Anziché migliorare l’accesso all’impiego, secondo molti il reddito finirà piuttosto per ridurre il tasso di partecipazione al mondo produttivo, offrendo un’alternativa in alcuni casi più comoda. La crescita della platea dei produttori di ricchezza, auspicata da Rosina, non ci sarà. «Io voglio essere prudente», continua Anastasia. «Il reddito diventerà l’elemento di una valutazione di opportunità da parte degli interessati. Sarà un fattore positivo di inclusione sociale, ma qualcuno penserà: val la pena che esca di casa o mi basta quello che mi danno? Certo, cambieranno le abitudini: io ho una certa età e ricordo che prima della nascita del Sistema sanitario le famiglie risparmiavano per fare fronte a malattie o ricoveri. Poi non fu più necessario, ci pensava lo Stato».
BASSA CILINDRATA
Scontata la cautela su effetti ancora di là da venire, delle due anime del reddito, quella di sussidio di povertà e di indennità di disoccupazione sembra la prima quella destinata a prevalere. A non aumentare sarà la cilindrata dell’economia italiana. Che dal punto di vista dell’impiego ha dovuto fare i conti negli ultimi anni con un altro fenomeno epocale: la caduta verticale del numero dei lavoratori indipendenti. In dieci anni sono diminuiti di oltre il 10%, con un calo in valore assoluto di oltre 600mila persone. Anche in questo caso il fenomeno segna uno strutturale cambiamento di scenario.
«Da questo punto di vista tutti i dati sono univoci», spiega Anastasia. «L’Italia è sempre stato il Paese europeo con la massima propensione all’auto-impiego, che raggiungeva percentuali pari al 25/30% del totale degli occupati, fino al doppio che in altri Paesi. Ora le cose sono cambiate e ci stiamo omologando al resto d’Europa».
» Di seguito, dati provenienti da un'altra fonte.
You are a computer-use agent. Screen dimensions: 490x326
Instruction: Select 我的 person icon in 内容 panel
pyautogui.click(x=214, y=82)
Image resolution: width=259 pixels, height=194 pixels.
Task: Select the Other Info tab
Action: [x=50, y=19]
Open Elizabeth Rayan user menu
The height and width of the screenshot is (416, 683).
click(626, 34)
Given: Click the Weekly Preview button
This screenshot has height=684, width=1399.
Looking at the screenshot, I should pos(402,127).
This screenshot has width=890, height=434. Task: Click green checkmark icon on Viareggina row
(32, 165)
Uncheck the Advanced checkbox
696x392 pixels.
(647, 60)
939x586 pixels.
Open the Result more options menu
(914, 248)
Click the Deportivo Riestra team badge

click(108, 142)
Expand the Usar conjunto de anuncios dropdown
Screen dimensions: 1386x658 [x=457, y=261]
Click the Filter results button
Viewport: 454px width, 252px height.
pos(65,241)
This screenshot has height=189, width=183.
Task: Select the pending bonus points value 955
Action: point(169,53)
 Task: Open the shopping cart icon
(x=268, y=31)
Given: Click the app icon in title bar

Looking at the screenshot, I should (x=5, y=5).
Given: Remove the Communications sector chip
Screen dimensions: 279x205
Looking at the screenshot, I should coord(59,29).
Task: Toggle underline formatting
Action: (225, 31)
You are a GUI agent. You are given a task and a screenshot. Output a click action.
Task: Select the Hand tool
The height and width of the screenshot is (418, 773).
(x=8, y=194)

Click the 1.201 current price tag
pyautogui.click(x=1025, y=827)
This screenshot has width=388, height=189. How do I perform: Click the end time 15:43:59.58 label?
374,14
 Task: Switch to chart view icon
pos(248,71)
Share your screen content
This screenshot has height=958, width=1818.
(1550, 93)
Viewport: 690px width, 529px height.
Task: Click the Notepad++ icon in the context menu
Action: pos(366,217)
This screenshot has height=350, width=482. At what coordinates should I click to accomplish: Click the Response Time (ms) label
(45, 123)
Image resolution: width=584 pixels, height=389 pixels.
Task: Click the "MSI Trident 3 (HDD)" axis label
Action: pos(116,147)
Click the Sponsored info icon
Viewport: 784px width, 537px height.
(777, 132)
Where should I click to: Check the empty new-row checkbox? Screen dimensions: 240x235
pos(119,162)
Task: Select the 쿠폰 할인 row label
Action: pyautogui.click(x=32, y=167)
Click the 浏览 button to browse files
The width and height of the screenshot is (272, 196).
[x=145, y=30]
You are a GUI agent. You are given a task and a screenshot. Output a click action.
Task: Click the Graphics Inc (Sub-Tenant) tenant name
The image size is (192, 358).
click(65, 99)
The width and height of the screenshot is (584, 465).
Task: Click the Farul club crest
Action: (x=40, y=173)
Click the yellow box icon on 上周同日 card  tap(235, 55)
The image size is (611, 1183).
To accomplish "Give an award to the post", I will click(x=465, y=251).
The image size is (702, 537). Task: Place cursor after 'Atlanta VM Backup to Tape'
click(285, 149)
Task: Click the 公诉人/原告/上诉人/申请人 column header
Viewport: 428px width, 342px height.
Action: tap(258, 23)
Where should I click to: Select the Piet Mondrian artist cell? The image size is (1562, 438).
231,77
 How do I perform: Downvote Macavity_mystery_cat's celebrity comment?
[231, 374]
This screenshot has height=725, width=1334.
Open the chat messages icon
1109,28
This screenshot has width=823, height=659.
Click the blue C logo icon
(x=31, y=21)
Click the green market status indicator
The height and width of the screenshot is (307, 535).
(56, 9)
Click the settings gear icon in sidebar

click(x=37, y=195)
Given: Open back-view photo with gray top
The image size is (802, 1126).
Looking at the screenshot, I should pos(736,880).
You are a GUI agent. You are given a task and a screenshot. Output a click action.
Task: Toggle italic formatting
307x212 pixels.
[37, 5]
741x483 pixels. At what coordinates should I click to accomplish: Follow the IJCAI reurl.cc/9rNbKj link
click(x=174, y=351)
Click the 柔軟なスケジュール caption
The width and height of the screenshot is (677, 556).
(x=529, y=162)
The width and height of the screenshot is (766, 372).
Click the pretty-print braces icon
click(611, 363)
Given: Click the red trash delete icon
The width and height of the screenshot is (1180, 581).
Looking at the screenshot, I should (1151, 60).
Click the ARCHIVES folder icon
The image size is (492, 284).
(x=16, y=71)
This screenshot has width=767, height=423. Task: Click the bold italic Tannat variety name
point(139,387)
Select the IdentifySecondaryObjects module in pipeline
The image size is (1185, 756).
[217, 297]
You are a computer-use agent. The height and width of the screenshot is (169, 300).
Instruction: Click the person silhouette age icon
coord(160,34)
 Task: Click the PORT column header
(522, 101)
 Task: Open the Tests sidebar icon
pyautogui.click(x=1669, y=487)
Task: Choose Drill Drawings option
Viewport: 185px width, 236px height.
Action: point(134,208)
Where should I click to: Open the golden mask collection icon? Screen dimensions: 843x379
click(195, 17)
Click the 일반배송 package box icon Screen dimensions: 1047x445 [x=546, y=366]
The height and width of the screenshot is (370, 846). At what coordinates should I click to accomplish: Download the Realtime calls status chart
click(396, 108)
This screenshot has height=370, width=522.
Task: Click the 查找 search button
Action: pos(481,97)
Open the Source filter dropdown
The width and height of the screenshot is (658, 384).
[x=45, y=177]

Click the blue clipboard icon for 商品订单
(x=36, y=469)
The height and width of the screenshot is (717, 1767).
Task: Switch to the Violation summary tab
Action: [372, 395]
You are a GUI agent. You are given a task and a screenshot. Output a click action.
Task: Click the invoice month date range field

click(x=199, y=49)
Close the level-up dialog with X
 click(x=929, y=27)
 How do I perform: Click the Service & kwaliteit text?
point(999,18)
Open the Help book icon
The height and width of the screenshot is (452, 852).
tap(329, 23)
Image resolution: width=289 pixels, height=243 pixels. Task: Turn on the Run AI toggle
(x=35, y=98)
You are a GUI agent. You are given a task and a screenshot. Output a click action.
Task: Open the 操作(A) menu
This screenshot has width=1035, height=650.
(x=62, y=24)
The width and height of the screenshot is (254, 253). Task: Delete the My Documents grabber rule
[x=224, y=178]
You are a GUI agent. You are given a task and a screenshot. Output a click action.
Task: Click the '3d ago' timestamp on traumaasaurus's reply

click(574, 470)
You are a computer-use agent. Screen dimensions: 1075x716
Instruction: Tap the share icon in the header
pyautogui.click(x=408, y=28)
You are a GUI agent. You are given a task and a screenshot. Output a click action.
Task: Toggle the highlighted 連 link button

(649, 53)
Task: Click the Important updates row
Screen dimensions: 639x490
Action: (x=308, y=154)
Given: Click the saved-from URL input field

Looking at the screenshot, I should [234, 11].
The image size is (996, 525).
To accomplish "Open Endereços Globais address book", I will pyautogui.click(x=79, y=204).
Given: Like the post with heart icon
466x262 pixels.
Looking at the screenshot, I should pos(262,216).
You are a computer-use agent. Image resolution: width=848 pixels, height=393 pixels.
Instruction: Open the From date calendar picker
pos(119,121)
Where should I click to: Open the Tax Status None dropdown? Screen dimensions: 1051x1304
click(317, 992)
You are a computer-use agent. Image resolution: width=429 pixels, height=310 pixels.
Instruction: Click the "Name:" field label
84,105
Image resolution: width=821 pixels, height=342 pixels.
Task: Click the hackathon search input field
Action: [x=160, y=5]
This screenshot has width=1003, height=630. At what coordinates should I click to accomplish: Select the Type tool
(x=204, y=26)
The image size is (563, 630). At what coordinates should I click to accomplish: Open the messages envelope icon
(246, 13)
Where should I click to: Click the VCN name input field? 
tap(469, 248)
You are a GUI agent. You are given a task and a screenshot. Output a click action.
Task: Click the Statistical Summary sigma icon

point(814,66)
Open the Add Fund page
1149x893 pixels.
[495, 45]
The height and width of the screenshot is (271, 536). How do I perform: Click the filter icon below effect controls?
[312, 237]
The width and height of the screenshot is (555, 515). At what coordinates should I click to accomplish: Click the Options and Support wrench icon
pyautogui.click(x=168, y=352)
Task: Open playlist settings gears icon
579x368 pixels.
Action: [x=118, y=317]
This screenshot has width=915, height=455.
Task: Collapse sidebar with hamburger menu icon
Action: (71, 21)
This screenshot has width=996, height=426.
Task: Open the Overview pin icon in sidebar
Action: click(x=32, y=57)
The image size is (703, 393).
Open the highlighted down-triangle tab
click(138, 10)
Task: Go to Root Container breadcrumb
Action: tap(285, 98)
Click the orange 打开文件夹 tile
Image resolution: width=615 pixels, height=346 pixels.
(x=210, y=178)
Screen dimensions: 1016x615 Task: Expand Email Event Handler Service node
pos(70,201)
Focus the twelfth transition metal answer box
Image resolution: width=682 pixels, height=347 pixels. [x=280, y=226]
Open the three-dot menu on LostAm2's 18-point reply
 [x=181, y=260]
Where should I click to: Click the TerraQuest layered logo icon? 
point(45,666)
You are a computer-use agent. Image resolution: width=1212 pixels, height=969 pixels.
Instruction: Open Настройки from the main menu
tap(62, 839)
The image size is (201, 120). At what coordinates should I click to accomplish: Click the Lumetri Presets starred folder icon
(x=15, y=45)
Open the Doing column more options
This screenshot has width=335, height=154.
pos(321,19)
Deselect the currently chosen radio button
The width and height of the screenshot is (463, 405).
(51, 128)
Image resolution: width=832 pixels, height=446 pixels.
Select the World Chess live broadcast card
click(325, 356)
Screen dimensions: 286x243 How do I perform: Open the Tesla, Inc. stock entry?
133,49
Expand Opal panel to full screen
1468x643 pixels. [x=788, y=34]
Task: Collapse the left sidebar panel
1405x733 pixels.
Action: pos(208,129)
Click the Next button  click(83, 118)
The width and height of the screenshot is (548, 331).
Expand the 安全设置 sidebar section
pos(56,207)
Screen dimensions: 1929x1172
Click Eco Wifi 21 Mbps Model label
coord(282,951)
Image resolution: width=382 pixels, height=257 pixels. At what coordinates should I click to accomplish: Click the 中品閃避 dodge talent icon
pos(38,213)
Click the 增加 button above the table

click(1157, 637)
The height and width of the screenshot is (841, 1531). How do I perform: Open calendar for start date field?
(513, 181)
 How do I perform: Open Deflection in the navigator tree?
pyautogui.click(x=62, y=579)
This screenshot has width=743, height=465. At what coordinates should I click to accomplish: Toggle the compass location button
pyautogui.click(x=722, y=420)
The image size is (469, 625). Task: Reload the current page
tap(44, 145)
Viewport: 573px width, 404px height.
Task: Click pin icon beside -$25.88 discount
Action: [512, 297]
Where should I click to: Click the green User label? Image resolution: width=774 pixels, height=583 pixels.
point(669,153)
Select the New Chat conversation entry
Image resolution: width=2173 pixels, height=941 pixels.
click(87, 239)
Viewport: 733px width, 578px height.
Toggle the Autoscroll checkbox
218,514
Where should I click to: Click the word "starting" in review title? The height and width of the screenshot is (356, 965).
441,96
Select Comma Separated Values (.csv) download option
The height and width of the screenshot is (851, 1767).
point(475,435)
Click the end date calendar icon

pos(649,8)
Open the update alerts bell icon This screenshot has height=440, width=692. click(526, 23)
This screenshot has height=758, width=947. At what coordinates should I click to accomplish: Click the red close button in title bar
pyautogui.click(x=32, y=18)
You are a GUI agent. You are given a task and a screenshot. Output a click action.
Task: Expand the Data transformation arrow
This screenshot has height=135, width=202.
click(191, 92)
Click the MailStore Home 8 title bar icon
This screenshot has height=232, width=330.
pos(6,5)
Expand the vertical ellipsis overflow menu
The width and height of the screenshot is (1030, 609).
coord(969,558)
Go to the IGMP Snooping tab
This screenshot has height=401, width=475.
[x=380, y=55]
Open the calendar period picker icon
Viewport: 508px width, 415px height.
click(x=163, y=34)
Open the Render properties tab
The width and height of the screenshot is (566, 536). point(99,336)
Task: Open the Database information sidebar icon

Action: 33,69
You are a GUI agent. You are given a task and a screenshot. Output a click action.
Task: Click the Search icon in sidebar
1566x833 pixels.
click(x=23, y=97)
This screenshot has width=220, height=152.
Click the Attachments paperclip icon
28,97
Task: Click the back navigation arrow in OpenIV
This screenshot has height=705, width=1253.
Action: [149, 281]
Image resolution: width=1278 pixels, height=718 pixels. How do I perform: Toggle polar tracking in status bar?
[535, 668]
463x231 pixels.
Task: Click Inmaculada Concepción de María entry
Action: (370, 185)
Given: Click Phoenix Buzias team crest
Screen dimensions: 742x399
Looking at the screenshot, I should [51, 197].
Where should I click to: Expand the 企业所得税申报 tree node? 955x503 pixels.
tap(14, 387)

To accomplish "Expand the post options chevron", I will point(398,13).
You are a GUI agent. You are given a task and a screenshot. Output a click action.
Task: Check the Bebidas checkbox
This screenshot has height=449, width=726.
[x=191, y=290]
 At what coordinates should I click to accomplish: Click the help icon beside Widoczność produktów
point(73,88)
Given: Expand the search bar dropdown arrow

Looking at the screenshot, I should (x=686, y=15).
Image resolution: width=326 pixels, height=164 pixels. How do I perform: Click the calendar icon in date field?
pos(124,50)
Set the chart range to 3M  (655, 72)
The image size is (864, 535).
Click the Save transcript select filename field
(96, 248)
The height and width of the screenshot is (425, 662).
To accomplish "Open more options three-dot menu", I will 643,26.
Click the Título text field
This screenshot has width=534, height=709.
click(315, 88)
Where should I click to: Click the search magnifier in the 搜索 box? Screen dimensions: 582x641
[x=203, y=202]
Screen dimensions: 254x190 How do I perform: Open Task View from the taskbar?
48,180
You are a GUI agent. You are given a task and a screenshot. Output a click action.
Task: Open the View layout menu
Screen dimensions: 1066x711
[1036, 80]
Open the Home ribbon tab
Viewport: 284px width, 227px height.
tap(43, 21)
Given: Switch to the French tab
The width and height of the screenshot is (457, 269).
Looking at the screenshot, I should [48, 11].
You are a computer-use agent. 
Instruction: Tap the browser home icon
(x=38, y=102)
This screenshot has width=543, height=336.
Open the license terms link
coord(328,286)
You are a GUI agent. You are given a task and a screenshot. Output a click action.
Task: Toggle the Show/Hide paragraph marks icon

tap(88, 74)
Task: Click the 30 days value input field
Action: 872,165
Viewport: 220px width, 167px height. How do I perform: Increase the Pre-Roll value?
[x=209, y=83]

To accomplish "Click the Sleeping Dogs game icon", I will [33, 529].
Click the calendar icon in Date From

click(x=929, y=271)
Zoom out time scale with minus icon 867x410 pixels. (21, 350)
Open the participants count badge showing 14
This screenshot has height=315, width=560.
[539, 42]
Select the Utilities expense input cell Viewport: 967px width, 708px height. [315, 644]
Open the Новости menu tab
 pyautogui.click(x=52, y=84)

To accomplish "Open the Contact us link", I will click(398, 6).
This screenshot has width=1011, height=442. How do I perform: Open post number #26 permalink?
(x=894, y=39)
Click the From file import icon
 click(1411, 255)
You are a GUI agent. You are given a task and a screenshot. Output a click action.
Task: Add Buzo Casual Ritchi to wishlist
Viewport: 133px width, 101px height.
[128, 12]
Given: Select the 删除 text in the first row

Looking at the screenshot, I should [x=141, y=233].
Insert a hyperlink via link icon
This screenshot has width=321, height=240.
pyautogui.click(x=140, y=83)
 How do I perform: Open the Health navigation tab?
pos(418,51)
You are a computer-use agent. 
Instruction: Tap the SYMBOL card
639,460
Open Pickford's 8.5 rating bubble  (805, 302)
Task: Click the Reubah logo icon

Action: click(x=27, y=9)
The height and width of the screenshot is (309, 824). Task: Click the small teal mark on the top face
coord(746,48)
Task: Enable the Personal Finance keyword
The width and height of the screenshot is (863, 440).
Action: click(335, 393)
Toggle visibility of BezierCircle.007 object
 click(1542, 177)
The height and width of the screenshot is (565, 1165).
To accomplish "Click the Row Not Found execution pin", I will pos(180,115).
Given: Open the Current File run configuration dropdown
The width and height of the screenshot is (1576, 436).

A pesare in questo caso sono la crisi del commercio al dettaglio, il calo nel numero degli artigiani (vedi anche l’altro pezzo in pagina), l’accorpamento della proprietà agricola con la riduzione dei coltivatori diretti, in molti casi andati in pensione. «Il fenomeno delle nuove figure con contratti autonomi che gravitano intorno alle imprese del terziario avanzato è sovrarappresentato sui media, ma non compensa le riduzioni di altri settori», aggiunge Anastasia, che spiega il calo dei lavoratori indipendenti anche con un altro fattore: «Tra le nuove generazioni la spinta a fare impresa non è più così forte come nel passato. Avviare nuove attività è più difficile che un tempo, sia dal punto di vista degli sbocchi di mercato, sia da quello degli ostacoli pratici e operativi che ci si trova di fronte».
E qui, volendo, si torna al punto di partenza: la torta del lavoro cresce in parallelo a quella dell’economia. Di questa ci si dovrebbe preoccupare. Per impostazione culturale i grillini non paiono cogliere il concetto. E anche la Lega di governo sembra distratta.